Multi-perspective declarative processes
Declarative process models implicitly characterise all acceptable courses of execution as the traces that satisfy a given set of constraints. A prominent representative approach in this spectrum is Declare [38]. While Declare models have traditionally only focused on the temporal, control-flow dimension, recent efforts consider multi-perspective models incorporating additional key dimensions such as data and structural constraints and uncertainty. To properly formalise and use such multiperspective models, knowledge representation formalisms and their corresponding reasoning techniques have to be suitably selected and adjusted. Natural candidates towards this end are logical languages capturing structure, time, and uncertainty, as well as logic programming formalisms such as ASP with extensions tailored to dynamic systems.
Process mining tasks
Data extraction and preparation is the first step in any process mining pipeline, transforming raw data in heterogeneous formats and legacy data sources into high-level event data that can be processed by miningtechniques. It is a critical phase for the quality of the entire pipeline and it is typically carried out with manual, ad-hoc techniques and handcrafted extract-transform-load procedures. Research in this subfield isconsequently very active, with proposals covering conceptual methodologies, pattern-based extraction and transformation tools, matching techniques between low-level events and business-level activities, as well as ontology-based data access and semantic technologies.

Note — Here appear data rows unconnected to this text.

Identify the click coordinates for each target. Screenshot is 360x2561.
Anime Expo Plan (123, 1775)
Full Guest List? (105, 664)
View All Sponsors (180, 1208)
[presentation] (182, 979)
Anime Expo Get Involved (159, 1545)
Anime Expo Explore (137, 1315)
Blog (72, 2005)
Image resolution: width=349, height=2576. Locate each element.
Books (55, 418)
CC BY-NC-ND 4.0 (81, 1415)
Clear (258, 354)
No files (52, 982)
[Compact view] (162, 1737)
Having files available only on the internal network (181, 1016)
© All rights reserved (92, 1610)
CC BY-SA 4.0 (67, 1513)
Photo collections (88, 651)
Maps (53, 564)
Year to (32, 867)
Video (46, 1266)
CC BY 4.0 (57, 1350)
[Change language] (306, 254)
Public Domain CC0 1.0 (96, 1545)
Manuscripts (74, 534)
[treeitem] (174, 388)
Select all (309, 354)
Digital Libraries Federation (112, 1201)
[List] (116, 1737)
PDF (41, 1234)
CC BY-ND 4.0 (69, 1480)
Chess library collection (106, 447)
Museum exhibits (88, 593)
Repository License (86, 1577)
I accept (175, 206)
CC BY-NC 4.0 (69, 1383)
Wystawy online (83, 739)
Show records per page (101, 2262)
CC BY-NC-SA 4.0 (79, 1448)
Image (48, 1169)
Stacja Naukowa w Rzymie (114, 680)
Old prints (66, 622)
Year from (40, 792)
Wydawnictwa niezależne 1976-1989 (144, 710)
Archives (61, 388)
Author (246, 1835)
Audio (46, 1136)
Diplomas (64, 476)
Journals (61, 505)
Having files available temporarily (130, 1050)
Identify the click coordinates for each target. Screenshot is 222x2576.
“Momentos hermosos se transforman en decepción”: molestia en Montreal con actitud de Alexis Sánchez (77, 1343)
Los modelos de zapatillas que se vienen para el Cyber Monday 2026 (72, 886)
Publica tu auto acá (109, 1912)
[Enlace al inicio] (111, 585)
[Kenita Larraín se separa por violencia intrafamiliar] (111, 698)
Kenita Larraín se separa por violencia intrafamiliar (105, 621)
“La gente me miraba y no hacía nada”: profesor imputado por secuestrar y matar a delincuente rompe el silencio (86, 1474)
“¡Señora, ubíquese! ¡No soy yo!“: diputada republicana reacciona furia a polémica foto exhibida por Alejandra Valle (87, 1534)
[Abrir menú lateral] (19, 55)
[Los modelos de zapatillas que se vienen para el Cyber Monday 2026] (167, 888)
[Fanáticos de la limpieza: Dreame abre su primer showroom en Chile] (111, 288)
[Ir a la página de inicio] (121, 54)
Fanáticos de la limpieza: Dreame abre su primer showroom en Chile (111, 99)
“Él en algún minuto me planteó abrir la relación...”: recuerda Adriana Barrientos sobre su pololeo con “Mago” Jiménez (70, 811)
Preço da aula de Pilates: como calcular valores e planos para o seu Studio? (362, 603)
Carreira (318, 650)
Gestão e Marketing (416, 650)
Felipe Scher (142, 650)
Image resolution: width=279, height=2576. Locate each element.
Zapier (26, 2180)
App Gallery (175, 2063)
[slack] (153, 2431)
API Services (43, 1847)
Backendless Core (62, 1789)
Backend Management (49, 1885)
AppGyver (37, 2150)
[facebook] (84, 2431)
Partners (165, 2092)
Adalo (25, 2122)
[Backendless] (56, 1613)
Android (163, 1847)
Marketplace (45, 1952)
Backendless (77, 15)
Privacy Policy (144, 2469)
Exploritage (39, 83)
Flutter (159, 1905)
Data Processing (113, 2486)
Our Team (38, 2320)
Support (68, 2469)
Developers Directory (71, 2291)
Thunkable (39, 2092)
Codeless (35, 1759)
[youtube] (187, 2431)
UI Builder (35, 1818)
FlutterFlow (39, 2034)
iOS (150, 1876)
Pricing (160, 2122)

Process discovery refers to the extraction of process knowledge from event logs. To that end, a large number of research endeavours have focussed on the end-to-end models in the form of Petri nets and other control-flow models. Over the last years, the inference of process constraints specifying the rules governing the process behavior emerged. Several techniques were studied towards achieving this goal, such as those based on inductive logic reasoning, automata replay, and statistical analysis. In addition, online and a-posteriori improvement techniques have been also incorporated, for example to deal with key issues such as consistency and redundancy resolution.
Conformance checking examines abstract representations of processes and their extensive form to compare how the process is understood with how the process unfolds. Its input is a process model and an event log, and its output is twofold: (i) the extent to which the representations match one another through quality measures such as fitness, recall and precision, and (ii) an artefact evidencing the measures. These artefacts include alignments and behavioural footprints. Recently, specific techniques for checking conformance of event logs and declarative processes have been proposed, exploiting automata theory and probabilistic temporal logics.
Predictive (process) Monitoring forecasts properties (e.g., future events, outcomes, performances) of ongoing process instances, based on the events accumulated so far within the instance as well as past, completed executions. This topical field is dominated by induction and usage of ensemble/deep models, suffering from limited interpretability. Recent proposals have tried to overcome this issue by mainly leveraging “post-hoc” local explanations. Despite using background knowledge in learning/prediction tasks is presumed to improve their results [26,17], this avenue is underexplored in predictive monitoring, where only simple forms of temporal control-flow constraints have been used for suffix prediction.